Really wanted to pick Naturdays

Jamie Shurbert (left) and Danielle Ryniker laugh as they loo Photo by Michael Albans/NY Daily News Archive via Getty Images

Opponent: Missouri Tigers

Brewery: Logboat Brewing

Beer: Jupiter’s Moons

ABV, IBUs: 8.3%, 80

A Missouri, the home of Anheuser-Bush, well kind of, but you know what I mean. The home of such gems as Red Bellies, BL’s, ‘Nums, Mich Ultras, Busch, and Natty. Here’s the thing, you all have had plenty of these superior drinkable beers. I’m sure you don’t remember plenty of them, too.

I have to give it to them.

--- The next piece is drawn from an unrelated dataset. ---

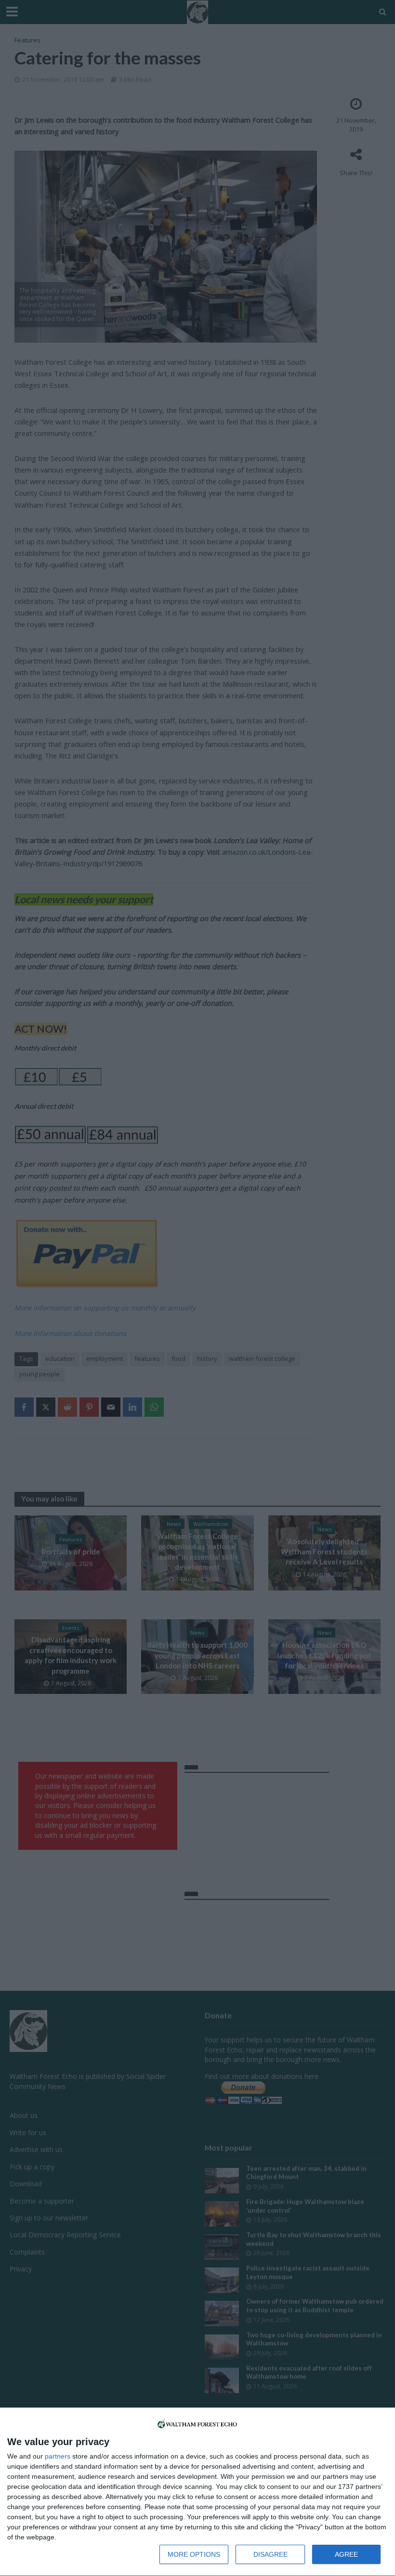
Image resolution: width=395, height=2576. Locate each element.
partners (57, 2456)
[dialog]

They are losing market share like crazy to regional craft beers, but they brew some legit solid “I’m fishing/golfing/grilling and it’s 100 degrees out let me just drink something easy and cold” beers.

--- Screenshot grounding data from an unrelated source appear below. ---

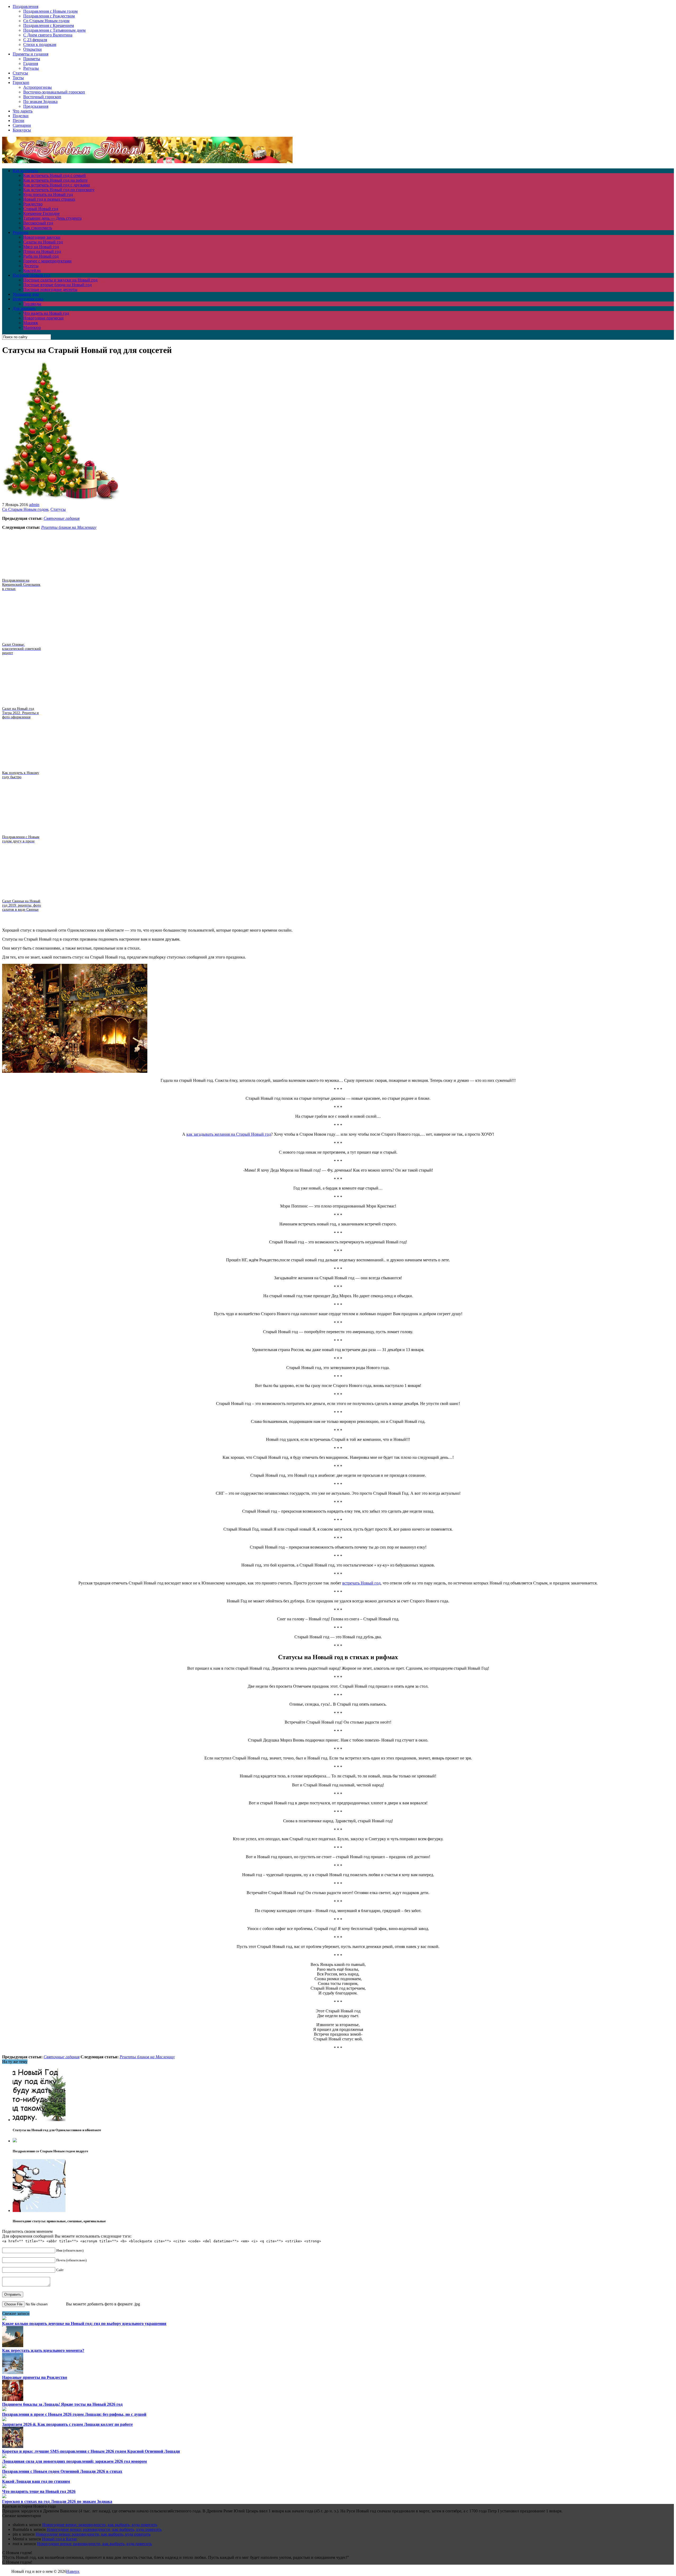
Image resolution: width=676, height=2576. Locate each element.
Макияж (30, 322)
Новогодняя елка (28, 299)
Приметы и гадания (30, 54)
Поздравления (25, 6)
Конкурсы (22, 130)
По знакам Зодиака (40, 101)
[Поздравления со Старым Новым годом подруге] (15, 2141)
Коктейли (32, 270)
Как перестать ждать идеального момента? (43, 2350)
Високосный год (38, 223)
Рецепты (20, 232)
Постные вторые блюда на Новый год (57, 284)
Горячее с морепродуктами (47, 261)
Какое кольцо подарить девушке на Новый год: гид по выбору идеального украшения (84, 2323)
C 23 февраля (35, 39)
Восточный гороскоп (42, 97)
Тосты (18, 78)
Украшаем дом (26, 294)
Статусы (20, 73)
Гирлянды (32, 303)
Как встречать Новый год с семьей (54, 175)
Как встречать (25, 170)
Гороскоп (21, 82)
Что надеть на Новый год (46, 313)
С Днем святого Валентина (47, 35)
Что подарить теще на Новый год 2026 (39, 2491)
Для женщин (24, 308)
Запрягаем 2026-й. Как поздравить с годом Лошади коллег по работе (67, 2424)
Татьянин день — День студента (52, 218)
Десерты (31, 265)
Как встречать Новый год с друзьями (56, 185)
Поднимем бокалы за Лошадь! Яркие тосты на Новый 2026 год (62, 2404)
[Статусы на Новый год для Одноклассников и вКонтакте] (39, 2119)
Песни (18, 120)
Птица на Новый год (42, 251)
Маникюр (32, 327)
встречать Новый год (361, 1583)
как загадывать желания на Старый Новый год (228, 1134)
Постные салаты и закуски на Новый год (60, 280)
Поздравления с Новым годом (50, 11)
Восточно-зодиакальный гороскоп (54, 92)
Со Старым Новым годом (46, 20)
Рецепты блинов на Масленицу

Plus, their marketing is tremendous. Yes, the Budweiser commercials are the gold standard, but let’s talk about Busch Camo Cans. Or Natty Light Naturdays which feature a pastel fever dream can of dancing flamingos. Flamingos! Every now and then, if you are’t looking to get a little sideways with this kind of low brow experience, then you’re missing out.

But, let’s visit Columbia’s beer scene.

The two most reviewed, and well reviewed, breweries in Colombia, Missouri are Flat Branch Brewing and Logboat Brewing. If I didn’t know better, I’d say Missouri might have a tradition in the forestry business. Anywho, Logboat passed the giggle test.

Most of their beers are marketing dreams with great names (Bobber, Shiphead, Bear Hair) and wild looking logos. They are drinkable, meaning medium ABV and not too high on the IBUs. Considering this season thus far, I decided I needed something punishing, which usually means an Imperial Stout (or Double).

I had to scroll a ways before I found what I was looking for. Jupiter’s Moons is an 8.3% Double Red Ale with 80 IBUs. 80! Hot damn, I like when it fights back.

It contains citrusy notes, is packed with hops, and produces a bitterness that “smacks your jowls.” This reminds me of the bit on Cheers when Cliff explains why early British Colonials drank cold beer on cold days and hot beer on hot days, “to balance out your inside and outside temperatures.” That’s how I feel about the bitterness of this football season.

The conceit of this series was to introduce a beer from our opponent’s home town and then drunkenly explain why the Dores will win the game. I can’t do it no matter how many over the three drink minimum I am.

I mean, if Missouri carves up our secondary and runs through the defense like a Peterbuilt headed south on I-75, but continually falls short in the red zone, then sure. If we run an offense of the Wild Vaughn throwing exclusively to a snag route consisting of Lipscomb and Pinkley, then why the hell not?

Alright, I’m there. Red Zone foibles + video game offense = a Vanderbilt victory!